Question

Millimetre-wave radar generates a narrower beam than conventional microwave radar, making it less vulnerable to antiradar missiles than conventional radar. (a) Calculate the angular width $\mathbf{2}\mathit{\theta }$of the central maximum, from first minimum to first minimum, produced by a 220 GHz radar beam emitted by a 55.0-cm diameter circular antenna. (The frequency is chosen to coincide with a low-absorption atmospheric “window.”) (b) What is $\mathbf{2}\mathit{\theta }$ for a more conventional circular antenna that has a diameter of 2.3 m and emits at wavelength 1.6 cm?

Short answer

(a) The angular width$2\theta$ of the central maximum is$0.346°$ .

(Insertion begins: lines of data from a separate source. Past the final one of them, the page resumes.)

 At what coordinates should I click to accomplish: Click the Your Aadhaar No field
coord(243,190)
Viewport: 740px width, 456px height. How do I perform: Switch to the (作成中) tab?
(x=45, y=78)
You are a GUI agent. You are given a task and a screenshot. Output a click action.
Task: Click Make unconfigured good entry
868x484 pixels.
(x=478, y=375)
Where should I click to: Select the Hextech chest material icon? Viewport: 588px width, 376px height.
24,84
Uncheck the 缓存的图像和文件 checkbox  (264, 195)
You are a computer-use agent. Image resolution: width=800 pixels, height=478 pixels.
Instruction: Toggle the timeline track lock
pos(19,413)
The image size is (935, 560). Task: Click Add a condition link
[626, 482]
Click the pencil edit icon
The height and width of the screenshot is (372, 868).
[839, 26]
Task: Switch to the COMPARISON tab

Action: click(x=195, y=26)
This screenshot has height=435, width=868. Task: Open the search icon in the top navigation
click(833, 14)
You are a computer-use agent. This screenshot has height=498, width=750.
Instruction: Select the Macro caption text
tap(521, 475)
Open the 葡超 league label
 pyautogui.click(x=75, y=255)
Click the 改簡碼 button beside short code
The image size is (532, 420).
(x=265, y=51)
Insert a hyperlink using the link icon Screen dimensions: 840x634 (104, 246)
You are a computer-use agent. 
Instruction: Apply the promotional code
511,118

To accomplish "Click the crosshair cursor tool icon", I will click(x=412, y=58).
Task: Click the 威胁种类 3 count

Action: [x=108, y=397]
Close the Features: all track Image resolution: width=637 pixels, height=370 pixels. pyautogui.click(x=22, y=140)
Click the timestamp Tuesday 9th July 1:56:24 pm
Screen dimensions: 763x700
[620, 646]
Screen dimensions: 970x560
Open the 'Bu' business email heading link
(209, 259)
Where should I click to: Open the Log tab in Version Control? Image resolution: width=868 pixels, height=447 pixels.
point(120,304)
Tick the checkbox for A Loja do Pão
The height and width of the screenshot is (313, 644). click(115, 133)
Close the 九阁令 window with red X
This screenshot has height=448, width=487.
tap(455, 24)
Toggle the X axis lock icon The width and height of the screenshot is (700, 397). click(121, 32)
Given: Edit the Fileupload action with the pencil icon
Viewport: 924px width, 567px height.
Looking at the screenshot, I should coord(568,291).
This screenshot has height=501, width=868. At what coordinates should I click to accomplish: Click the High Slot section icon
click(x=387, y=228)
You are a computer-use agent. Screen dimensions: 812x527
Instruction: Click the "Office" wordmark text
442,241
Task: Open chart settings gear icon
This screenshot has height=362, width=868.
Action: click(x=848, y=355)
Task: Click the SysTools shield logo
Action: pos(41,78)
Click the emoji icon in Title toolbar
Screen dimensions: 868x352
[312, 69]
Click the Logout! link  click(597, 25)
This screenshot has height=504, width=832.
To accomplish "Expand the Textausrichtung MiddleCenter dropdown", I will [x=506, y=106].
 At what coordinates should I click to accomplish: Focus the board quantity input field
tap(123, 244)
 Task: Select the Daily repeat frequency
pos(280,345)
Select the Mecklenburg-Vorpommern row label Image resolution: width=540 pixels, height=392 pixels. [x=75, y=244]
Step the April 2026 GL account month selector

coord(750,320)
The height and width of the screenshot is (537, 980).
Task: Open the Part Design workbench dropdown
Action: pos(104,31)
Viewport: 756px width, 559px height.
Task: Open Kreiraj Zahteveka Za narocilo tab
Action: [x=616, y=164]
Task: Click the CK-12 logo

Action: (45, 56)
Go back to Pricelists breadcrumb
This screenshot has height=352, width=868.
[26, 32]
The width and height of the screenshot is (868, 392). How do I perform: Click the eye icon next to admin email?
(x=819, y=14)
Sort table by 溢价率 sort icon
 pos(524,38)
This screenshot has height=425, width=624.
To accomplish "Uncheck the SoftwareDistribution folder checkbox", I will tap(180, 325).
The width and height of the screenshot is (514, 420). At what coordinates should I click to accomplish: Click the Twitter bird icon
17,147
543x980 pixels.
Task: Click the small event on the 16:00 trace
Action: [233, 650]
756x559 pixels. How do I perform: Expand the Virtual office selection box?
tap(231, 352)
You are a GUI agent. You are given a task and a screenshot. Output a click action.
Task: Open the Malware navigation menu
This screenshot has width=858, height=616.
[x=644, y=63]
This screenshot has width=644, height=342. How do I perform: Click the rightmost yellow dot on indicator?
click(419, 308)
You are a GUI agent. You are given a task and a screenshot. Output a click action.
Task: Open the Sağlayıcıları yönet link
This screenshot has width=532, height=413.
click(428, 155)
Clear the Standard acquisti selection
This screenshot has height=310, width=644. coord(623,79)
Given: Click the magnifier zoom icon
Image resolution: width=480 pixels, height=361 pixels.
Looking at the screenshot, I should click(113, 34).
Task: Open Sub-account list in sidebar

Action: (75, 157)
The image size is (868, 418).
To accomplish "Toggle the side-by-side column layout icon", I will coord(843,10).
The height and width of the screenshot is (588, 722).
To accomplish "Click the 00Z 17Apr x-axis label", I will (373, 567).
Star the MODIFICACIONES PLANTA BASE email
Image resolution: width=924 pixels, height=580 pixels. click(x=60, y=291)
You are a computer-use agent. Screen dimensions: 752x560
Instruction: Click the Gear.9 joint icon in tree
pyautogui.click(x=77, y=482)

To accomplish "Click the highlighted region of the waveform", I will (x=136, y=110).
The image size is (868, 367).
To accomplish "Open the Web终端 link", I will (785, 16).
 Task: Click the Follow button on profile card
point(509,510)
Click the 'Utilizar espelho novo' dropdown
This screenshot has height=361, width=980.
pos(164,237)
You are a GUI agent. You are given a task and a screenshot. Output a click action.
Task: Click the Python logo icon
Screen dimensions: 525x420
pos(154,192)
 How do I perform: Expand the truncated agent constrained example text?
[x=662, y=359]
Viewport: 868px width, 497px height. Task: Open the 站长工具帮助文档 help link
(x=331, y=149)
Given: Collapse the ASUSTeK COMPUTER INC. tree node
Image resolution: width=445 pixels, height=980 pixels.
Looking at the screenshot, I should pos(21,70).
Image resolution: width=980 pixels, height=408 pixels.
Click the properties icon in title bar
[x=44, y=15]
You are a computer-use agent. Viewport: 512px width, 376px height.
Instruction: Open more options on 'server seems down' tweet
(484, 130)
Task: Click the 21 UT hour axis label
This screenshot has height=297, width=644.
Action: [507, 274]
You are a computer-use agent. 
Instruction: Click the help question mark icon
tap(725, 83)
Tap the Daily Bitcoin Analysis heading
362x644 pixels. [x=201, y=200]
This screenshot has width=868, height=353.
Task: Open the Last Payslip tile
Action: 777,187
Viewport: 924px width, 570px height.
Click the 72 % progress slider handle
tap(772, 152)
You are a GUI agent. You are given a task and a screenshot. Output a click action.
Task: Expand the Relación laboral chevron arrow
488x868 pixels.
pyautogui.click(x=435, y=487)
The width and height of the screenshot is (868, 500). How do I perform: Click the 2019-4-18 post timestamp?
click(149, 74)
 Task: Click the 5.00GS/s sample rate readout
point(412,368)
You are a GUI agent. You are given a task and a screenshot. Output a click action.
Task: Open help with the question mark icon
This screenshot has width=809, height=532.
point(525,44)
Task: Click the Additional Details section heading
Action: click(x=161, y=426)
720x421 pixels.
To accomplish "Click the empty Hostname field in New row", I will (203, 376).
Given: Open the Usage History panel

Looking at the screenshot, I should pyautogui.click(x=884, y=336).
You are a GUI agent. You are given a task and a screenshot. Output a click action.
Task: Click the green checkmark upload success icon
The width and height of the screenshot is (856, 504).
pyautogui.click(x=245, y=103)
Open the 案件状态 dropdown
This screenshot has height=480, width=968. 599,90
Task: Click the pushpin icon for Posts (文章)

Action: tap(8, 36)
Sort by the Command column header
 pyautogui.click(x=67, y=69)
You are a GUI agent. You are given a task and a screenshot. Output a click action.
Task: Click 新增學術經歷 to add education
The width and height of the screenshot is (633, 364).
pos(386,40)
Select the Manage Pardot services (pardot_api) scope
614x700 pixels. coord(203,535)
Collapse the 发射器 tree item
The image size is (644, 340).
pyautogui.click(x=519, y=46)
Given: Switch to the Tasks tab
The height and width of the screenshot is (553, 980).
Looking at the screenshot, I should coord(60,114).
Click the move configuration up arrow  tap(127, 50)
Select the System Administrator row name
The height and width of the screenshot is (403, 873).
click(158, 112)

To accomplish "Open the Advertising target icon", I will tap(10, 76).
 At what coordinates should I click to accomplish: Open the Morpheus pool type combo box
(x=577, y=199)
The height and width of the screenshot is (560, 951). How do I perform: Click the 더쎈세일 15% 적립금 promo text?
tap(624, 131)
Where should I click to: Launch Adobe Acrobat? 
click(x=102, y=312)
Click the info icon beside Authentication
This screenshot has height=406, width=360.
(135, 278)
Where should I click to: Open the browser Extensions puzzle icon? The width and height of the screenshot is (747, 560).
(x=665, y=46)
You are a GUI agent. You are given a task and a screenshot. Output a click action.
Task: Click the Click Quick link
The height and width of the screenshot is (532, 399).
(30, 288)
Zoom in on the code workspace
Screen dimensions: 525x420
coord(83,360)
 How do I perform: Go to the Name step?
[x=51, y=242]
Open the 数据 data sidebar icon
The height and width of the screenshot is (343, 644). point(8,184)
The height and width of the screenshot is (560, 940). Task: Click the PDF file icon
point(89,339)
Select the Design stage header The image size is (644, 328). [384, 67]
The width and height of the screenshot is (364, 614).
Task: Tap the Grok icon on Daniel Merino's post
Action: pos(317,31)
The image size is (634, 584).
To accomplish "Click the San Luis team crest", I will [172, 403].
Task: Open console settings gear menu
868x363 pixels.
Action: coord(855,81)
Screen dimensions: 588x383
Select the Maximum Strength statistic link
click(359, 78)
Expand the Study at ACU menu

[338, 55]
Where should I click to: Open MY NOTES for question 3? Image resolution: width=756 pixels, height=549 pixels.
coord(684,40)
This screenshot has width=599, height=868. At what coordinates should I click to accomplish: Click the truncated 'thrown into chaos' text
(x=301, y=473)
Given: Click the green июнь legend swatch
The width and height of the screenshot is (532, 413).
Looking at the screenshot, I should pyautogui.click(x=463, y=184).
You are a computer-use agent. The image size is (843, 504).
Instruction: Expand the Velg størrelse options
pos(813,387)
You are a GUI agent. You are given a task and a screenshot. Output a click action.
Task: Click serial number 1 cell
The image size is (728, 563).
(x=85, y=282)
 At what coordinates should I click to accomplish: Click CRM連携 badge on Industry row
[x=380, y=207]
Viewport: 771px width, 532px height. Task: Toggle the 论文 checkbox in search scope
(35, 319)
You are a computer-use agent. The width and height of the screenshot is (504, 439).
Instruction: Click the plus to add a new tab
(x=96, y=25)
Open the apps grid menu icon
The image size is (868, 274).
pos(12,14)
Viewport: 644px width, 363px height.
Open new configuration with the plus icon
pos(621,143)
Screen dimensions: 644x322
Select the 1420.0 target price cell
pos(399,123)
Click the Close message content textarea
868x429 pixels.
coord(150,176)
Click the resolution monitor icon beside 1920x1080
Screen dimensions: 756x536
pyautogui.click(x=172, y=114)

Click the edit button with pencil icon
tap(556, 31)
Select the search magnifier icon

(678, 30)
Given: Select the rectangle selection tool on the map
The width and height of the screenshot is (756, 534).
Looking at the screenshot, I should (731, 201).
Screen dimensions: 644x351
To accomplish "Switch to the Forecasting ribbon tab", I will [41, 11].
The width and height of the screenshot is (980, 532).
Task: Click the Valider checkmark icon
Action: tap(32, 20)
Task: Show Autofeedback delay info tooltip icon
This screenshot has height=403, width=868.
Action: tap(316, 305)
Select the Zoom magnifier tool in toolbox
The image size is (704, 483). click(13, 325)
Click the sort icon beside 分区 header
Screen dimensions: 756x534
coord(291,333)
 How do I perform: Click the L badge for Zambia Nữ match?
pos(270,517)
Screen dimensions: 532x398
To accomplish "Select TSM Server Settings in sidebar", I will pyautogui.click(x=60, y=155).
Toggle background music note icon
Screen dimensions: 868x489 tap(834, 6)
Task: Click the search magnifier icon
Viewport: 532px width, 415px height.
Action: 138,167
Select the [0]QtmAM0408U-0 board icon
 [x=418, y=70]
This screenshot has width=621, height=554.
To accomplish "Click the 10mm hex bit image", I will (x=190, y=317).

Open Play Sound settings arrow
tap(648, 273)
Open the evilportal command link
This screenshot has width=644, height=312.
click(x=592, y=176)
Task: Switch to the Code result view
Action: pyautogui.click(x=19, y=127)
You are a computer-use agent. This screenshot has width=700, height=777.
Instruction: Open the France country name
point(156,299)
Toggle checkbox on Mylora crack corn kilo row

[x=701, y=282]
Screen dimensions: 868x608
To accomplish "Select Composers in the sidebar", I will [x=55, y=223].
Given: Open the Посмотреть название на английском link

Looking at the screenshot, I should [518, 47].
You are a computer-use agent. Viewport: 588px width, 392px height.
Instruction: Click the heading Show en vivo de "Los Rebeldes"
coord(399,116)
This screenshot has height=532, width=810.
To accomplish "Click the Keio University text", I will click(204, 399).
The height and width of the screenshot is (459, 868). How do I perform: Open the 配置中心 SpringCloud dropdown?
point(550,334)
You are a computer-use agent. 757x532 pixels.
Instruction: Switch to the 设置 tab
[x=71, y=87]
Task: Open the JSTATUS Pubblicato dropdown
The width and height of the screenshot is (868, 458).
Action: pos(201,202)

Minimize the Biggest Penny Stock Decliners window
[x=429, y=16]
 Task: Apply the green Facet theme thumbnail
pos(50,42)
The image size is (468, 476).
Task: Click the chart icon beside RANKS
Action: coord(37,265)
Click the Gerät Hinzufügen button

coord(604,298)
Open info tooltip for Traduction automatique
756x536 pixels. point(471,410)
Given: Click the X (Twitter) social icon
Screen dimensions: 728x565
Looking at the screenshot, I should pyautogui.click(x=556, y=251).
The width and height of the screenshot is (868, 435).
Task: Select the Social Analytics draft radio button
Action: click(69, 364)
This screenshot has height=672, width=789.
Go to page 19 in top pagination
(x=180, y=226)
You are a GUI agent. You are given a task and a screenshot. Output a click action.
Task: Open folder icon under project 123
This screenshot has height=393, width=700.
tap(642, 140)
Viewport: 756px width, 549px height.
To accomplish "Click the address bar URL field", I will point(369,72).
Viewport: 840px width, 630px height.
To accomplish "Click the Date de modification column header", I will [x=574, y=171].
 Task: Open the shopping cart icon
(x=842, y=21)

(b) The value of$2\theta$ for a more conventional circular antenna is $0.97°$.

Step-by-step solution

Concept/Significance of first minima in diffraction pattern

The angle corresponding to the first minima in diffraction pattern is given by,

$$\begin{gathered} \mathit{s}\mathit{i}\mathit{n}\mathit{\theta }\mathbf{=}\mathbf{1}\mathbf{.}\mathbf{22}\frac{\mathbf{\lambda }}{\mathbf{d}} \\ \mathit{\theta }\mathbf{=}\mathit{s}\mathit{i}{\mathit{n}}^{\mathbf{-}\mathbf{1}}\left(1.22\frac{\lambda }{d}\right) \end{gathered}$$ ….. (1)

(a) Find the angular width 2θ of the central maximum

Find the wavelength as follows.

$$\begin{gathered} \lambda =\frac{c}{f} \\ =\frac{3\times {10}^8}{220\times {10}^9} \\ =1.36\times {10}^{-3}\text{m} \end{gathered}$$

Substitute $0.55\text{m}$for d and$1.36\times {10}^{-3}\text{m}$ for $\lambda$in equation (1).

$$\begin{gathered} \theta ={\sin }^{-1}\left(\frac{1.22\left(1.36\times {10}^{-3}\text{m}\right)}{0.55\text{m}}\right) \\ \theta ={\sin }^{-1}\left(3.0167\times {10}^{-3}\right) \\ \theta =0.1728 \\ 2\theta \approx 0.346° \end{gathered}$$

Therefore, the angular width $2\theta$of the central maximum is $0.346°$.

(b) Find the value of for a more conventional circular antenna

Substitute$2.3\text{m}$ for d and $1.6\times {10}^{-2}\text{m}$for $\lambda$in equation (1).

$$\begin{gathered} \theta ={\sin }^{-1}\left(\frac{1.22\left(1.6\times {10}^{-2}\text{m}\right)}{2.3\text{m}}\right) \\ \theta ={\sin }^{-1}\left(8.487\times {10}^{-3}\right) \\ \theta =0.486° \\ 2\theta \approx 0.97° \end{gathered}$$

Therefore, the value of $2\theta$for a more conventional circular antenna is $0.97°$.